Review: The Wonders

Gelsomina (far right) keeps the family together

Gelsomina (far right) keeps the family together.


Title:                         The Wonders

Certificate:               15                   

Director:                   Alice Rohrwacher

Major Players:         Maria Alexandra Lungu, Sam Louwyck

Out Of Five:             3.5


If you still dream of an idyllic rural life in Europe – a la A Year in Provence or Driving Over Lemons – then Alice Rohrwacher’s The Wonders will cure you of that pdq. It may be set in Tuscany, but the poverty and sheer hard grind that goes with her portrayal of country life will bring you back to reality with a jolt.

This is a tourist-free Tuscan countryside, where the locals struggle to make a living and actively want to bring in more visitors.  They mean money, jobs and relative prosperity. But one farmer isn’t so keen. Wolfgang (Sam Louwyck), who lives on a remote property with his wife and four daughters, is constantly under the threat of eviction. He may be the nominal head of the household but the glue that holds it together is eldest daughter Gelsomina (Maria Alexandra Lungu), who looks after her sisters and works alongside her father making their main product, honey.

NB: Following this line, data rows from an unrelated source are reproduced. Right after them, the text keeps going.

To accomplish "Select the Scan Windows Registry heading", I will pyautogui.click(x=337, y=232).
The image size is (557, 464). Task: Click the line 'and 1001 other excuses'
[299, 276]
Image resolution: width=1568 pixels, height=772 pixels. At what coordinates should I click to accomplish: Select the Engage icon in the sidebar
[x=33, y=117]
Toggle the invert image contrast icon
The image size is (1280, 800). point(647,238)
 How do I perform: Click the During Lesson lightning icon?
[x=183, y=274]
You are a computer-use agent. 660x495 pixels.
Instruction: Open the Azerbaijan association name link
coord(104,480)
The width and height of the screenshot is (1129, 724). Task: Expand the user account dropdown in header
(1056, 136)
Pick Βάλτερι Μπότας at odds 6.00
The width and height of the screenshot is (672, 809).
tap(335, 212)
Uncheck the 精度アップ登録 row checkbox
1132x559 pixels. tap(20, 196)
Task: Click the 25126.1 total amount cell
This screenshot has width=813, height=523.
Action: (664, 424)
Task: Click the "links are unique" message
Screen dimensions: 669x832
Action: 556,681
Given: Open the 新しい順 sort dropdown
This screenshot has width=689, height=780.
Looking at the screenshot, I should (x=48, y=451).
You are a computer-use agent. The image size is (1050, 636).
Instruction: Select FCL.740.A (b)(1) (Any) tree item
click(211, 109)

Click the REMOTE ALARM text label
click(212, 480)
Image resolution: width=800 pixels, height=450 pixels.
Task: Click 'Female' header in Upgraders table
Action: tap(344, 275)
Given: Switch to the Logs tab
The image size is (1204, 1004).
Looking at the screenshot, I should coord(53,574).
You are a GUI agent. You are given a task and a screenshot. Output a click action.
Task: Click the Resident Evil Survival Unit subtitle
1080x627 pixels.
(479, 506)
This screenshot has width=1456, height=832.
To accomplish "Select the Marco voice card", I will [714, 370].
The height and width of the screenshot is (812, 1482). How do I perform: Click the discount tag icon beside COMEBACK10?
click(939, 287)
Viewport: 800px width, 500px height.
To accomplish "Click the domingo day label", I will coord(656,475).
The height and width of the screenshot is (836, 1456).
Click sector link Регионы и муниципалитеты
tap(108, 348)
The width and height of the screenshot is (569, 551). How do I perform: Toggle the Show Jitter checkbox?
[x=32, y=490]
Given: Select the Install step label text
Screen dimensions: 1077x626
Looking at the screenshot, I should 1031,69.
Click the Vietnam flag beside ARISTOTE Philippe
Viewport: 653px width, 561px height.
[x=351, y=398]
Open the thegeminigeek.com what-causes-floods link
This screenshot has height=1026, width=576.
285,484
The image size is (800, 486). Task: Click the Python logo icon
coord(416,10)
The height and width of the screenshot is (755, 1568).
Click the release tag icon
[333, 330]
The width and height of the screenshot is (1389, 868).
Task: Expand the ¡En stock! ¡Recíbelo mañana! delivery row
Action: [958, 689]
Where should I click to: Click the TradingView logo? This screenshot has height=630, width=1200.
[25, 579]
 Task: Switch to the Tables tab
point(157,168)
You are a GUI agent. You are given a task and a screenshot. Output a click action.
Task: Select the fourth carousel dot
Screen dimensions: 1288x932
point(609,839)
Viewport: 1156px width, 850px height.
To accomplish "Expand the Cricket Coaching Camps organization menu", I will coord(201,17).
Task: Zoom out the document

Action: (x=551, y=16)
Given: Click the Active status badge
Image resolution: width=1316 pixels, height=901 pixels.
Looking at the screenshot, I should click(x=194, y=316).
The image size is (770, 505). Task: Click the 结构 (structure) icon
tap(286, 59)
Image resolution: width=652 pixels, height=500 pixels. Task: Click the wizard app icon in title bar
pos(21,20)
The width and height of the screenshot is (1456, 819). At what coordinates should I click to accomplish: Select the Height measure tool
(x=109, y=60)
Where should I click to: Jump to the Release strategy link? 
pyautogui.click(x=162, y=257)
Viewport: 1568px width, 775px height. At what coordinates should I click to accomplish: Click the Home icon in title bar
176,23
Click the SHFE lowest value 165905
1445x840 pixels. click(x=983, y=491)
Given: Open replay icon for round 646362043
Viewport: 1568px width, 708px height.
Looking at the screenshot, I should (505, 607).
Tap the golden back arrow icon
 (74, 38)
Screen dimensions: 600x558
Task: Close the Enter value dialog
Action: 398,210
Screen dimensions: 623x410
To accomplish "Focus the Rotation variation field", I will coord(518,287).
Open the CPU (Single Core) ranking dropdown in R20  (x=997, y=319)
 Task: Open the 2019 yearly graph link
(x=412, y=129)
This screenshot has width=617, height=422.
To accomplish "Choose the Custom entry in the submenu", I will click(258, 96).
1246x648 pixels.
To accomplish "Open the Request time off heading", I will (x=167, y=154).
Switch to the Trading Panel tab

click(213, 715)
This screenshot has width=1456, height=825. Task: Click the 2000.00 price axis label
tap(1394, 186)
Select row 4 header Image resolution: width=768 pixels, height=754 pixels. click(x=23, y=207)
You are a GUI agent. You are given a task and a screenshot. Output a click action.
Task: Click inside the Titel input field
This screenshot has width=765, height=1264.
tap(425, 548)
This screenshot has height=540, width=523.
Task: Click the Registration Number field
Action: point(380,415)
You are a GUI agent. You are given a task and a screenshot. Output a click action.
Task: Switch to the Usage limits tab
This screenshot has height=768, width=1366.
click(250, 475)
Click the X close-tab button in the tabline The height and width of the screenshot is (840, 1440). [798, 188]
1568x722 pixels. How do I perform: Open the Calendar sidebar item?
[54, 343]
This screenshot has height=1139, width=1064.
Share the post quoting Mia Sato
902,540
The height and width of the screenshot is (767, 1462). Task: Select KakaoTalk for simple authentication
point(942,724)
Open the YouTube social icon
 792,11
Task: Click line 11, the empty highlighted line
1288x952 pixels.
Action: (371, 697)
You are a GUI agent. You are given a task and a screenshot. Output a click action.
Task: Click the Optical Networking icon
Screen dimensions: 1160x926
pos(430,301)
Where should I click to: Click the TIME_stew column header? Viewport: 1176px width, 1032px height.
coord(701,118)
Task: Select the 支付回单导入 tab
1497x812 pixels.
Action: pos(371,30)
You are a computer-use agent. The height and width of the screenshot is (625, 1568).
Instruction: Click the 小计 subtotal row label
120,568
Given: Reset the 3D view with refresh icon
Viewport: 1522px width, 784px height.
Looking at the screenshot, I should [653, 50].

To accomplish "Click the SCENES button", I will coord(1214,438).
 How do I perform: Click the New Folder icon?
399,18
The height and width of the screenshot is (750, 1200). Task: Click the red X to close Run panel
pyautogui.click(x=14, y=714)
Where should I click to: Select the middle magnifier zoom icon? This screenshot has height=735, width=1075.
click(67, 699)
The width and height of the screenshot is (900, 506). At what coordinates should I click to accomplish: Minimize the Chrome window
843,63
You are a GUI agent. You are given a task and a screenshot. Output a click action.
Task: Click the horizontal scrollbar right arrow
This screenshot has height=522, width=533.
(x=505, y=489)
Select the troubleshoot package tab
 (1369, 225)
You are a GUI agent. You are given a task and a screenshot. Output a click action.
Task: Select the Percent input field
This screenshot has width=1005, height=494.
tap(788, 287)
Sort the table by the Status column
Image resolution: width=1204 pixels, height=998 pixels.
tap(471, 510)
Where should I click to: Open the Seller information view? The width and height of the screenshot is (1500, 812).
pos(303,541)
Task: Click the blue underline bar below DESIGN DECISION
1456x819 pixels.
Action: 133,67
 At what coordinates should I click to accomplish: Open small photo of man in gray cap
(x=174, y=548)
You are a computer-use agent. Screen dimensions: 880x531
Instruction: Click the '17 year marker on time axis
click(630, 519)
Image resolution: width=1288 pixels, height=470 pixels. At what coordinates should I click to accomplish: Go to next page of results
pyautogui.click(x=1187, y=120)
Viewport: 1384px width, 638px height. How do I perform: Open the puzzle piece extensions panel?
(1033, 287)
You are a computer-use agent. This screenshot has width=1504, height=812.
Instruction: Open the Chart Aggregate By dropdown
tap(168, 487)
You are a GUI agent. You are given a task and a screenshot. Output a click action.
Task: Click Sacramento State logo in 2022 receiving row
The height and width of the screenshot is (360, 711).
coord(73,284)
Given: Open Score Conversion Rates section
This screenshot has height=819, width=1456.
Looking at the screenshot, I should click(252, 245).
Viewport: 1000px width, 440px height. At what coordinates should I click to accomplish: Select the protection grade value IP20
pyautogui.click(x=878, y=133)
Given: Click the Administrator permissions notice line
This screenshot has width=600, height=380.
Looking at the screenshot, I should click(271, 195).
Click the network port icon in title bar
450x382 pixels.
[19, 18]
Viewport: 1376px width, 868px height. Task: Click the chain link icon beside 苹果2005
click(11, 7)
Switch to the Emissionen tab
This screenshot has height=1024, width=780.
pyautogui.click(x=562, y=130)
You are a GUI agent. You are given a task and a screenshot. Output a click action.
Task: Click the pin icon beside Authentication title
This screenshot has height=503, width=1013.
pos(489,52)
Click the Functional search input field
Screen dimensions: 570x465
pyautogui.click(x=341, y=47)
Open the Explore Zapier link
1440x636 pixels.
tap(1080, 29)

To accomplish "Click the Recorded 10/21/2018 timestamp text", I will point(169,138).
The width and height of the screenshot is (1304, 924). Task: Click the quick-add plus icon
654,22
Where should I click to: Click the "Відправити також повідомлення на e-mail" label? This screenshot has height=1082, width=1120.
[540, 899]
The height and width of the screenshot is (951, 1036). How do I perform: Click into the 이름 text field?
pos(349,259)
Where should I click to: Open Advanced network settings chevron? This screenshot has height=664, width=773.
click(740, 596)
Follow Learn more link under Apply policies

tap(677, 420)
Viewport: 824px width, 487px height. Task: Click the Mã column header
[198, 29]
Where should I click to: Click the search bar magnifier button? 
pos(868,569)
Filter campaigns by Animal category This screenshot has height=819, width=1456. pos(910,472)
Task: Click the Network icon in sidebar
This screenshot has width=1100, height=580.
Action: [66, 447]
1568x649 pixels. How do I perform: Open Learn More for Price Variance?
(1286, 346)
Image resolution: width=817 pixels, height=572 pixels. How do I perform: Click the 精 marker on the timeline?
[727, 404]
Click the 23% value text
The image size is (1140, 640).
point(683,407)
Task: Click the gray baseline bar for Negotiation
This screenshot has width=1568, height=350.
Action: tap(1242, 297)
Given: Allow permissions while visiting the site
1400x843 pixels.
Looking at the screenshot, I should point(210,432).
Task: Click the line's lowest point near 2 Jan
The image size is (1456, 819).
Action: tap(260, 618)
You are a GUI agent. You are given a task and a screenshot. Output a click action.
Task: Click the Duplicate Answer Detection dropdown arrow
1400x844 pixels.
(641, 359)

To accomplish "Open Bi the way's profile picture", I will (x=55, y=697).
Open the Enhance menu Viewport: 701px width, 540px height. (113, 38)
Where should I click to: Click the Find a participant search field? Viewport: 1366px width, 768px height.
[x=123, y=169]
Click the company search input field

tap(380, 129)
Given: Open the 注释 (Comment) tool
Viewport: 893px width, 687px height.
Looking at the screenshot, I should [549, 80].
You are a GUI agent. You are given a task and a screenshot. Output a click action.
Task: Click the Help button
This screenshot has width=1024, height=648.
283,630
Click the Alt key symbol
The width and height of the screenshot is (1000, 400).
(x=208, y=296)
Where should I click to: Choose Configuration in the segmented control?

The outside world intrudes on their solitary lives in the shape of a TV competition to promote local produce and, defying her father’s orders, Gelsomina puts in an entry form and they make it to the final. Things will never be the same again.

That’s the surface storyline, but this is a film of many layers. We know little of Wolfgang’s background or how he and his family come to be living on the farm, but he’s determined to be as isolated as possible. Convinced that the world will self-destruct at any moment, he’s difficult to live with – dictatorial, spiteful but, surprisingly, mercenary. Which is where another story comes in, this time about Martin, the silent teenager with a troubled past, placed by the authorities with the family. The last thing he needs is somebody like Wolfgang, but he’s only interested in how much he’ll be paid for taking the boy on. It doesn’t quite stack up with the Wolfgang that we’ve seen so far, although using Martin as more unpaid labour alongside the girls most certainly does. And what’s worse, from Gelsomina’s perspective, is that her father starts to favour him simply because he’s a boy. Given all that she does, it hurts. Deeply.

Then there’s Gelsomina’s own story, which brings a certain mysticism to the film. Not only does she keep the farm going, she has an instinctive connection with living things, the bees in particular. While her sister Marinella (Agnese Graziani) is reluctant to help with the hives, the older girl handles the bees with care and gentleness. Even when she’s stung, that doesn’t change: if anything, it brings about a closer connection between her and the insects and she develops what appears to be a magic trick where individual bees emerge from her mouth and crawl over her face. But, at 12 years old, she’s still a child and doesn’t understand why she’s so cut off from the rest of the world. She’s inevitably attracted by all the things that absorb teenagers – fashion, music etc – but is still loyal to her father and family. Until she shows dangerous signs of thinking for herself and enters the competition, much to her father’s displeasure. She’s heartbroken by his reaction: he cuts her off while he essentially sulks, reflecting his attitude to the rest of the world.

That mystic feel accompanying Gelsomina goes hand in hand with the sense that the story is something of fairytale, with a  beautiful princess trying to escape. It becomes more apparent when Gelsomina meets the beautiful actress fronting the competition. She wears something akin to a fairy godmother costume, complete with obviously artificial hair, but still gives the girl a sense of the beauty that can be found in the outside world. By contrast, though, the competition final on TV looks cheap, tacky and artificial.

There’s nothing wistful or sentimental about this coming of age story. It’s as objective as you can get and, as well as showing the growing maturity of the eldest girl, it’s also a portrait of a family living by their own standards. They’re not idealists or eco-warriors, despite caring deeply about the land. Non-conformist is probably the word. Yet, despite the demands and rigours of their everyday life, there are occasional small pleasures and moments when the landscape has a real beauty. And that gives the film an almost unconscious lyricism. Alongside its gentle pace, near total lack of a soundtrack and uncluttered camerawork, it’s a film that holds your attention yet always holds you at arms’ length. Which is exactly how the family relates to the outside world.


The Wonders is released in cinemas on Friday, 17 July and is reviewed on the latest edition of Talking Pictures.